Colin Lawrence Noble (born 10 June 1965) is a British politician of the Conservative Party. He served as leader of the Suffolk Conservatives group and Leader of Suffolk County Council from May 2015 to May 2018.

Political and local government career
He was first elected as a County Councillor at a by-election for the county electoral division of Row Heath in the constituency of West Suffolk on 8 June 2006.

Colin was elected to Forest Heath District Council at the 2011 United Kingdom local elections as one of the two District Councillors for Lakenheath ward.

From 2011 to 2014, he was the Norfolk and Suffolk Area Chairman for the Conservative Party. In September 2017 Colin became the Deputy Chairman (Political) for the Eastern Region Conservatives.
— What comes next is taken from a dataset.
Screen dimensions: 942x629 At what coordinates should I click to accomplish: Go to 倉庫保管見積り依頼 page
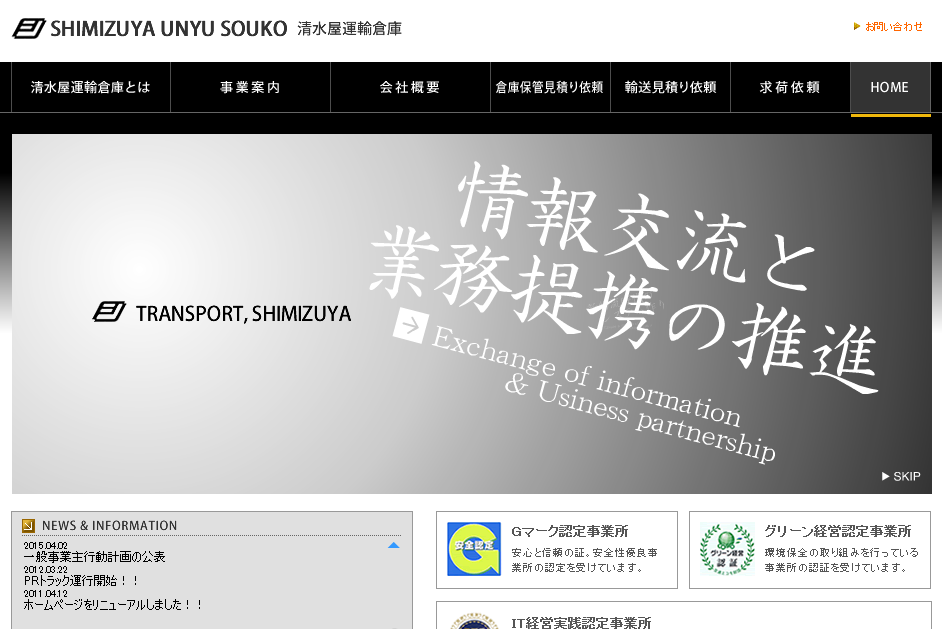click(x=550, y=88)
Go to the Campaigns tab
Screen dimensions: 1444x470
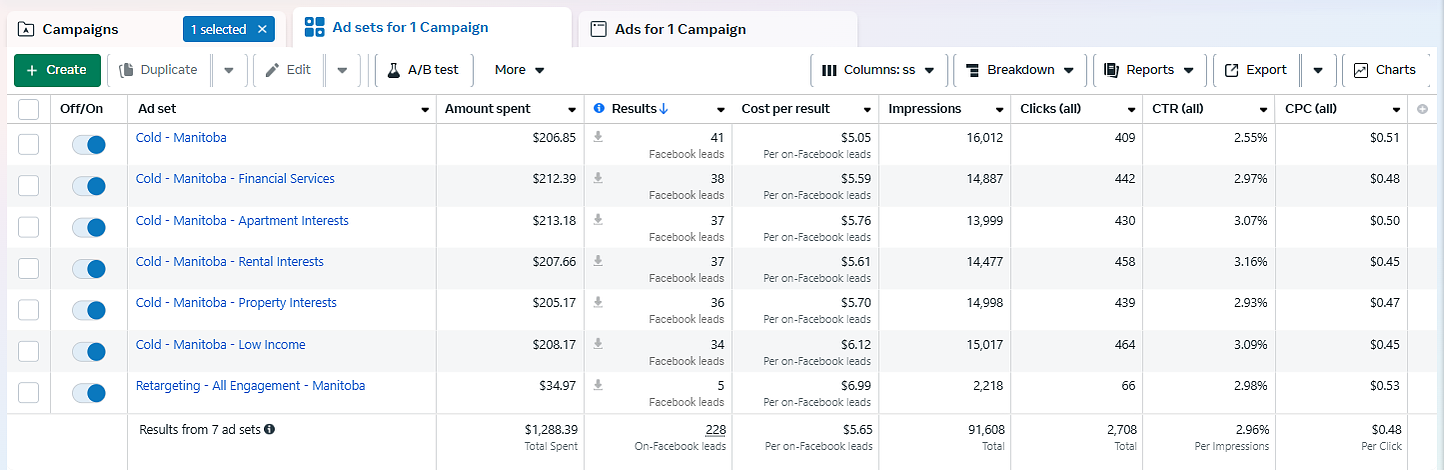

He became Leader of the Conservative group on Suffolk County Council on 7 April 2015. At the annual general meeting of Suffolk County Council on 21 May 2015 he was duly elected Leader of Suffolk County Council. At the Suffolk County Council Conservative leadership election held on 11 May 2018 Colin was defeated by County Councillor Matthew Hicks and left office as Leader of Suffolk County Council on 24 May 2018 at its Annual General Meeting.

Colin was elected to the Conservative Councillors Association board in January 2019 and served on it as the county representative till January 2020.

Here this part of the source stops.